Class Tokenizer


  • public class Tokenizer
    extends java.lang.Object
    It provides operations on char arrays that represent all or part of a parsed XML entity.

    Several methods operate on char subarrays. The subarray is specified by a char array buf and two integers, off and end; off gives the index in buf of the first char of the subarray and end gives the index in buf of the char immediately after the last char.

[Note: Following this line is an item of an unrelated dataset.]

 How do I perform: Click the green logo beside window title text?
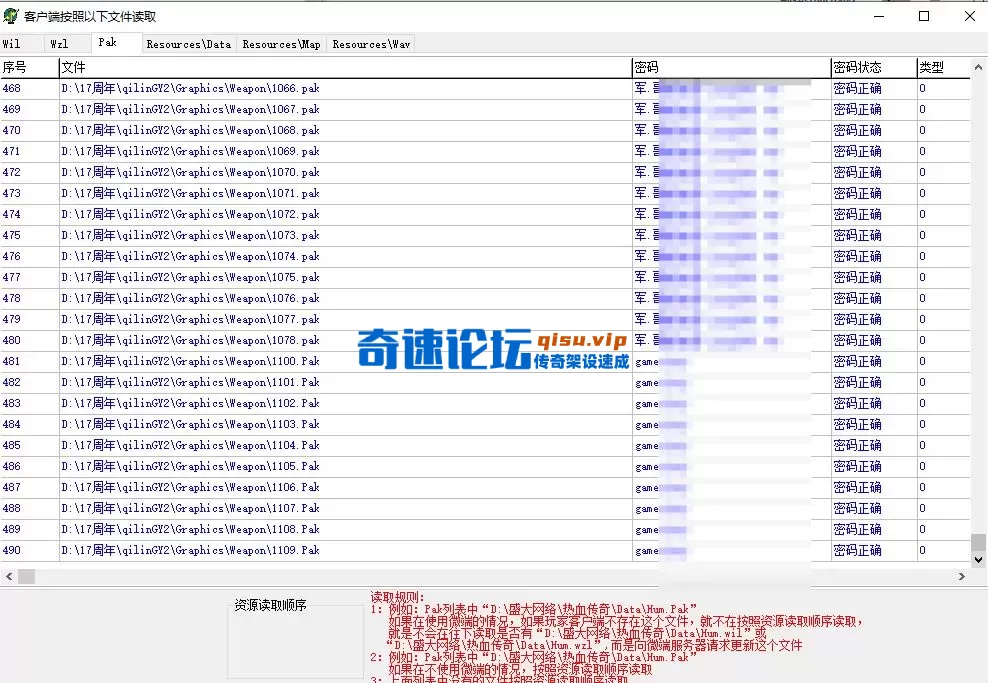click(10, 16)
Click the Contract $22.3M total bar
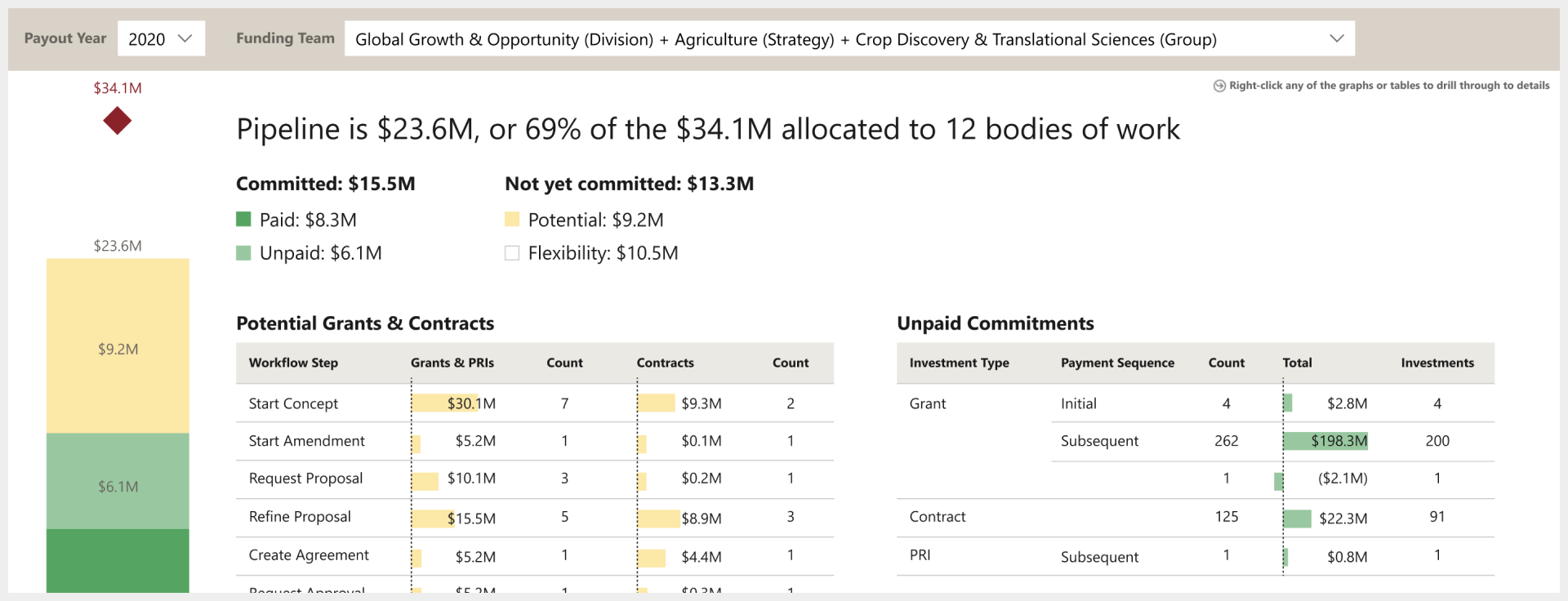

    The main operations provided by Tokenizer are tokenizeProlog, tokenizeContent and tokenizeCdataSection; these are used to divide up an XML entity into tokens. tokenizeProlog is used for the prolog of an XML document as well as for the external subset and parameter entities (except when referenced in an EntityValue); it can also be used for parsing the Misc* that follows the document element. tokenizeContent is used for the document element and for parsed general entities that are referenced in content except for CDATA sections. tokenizeCdataSection is used for CDATA sections, following the <![CDATA[ up to and including the ]]>.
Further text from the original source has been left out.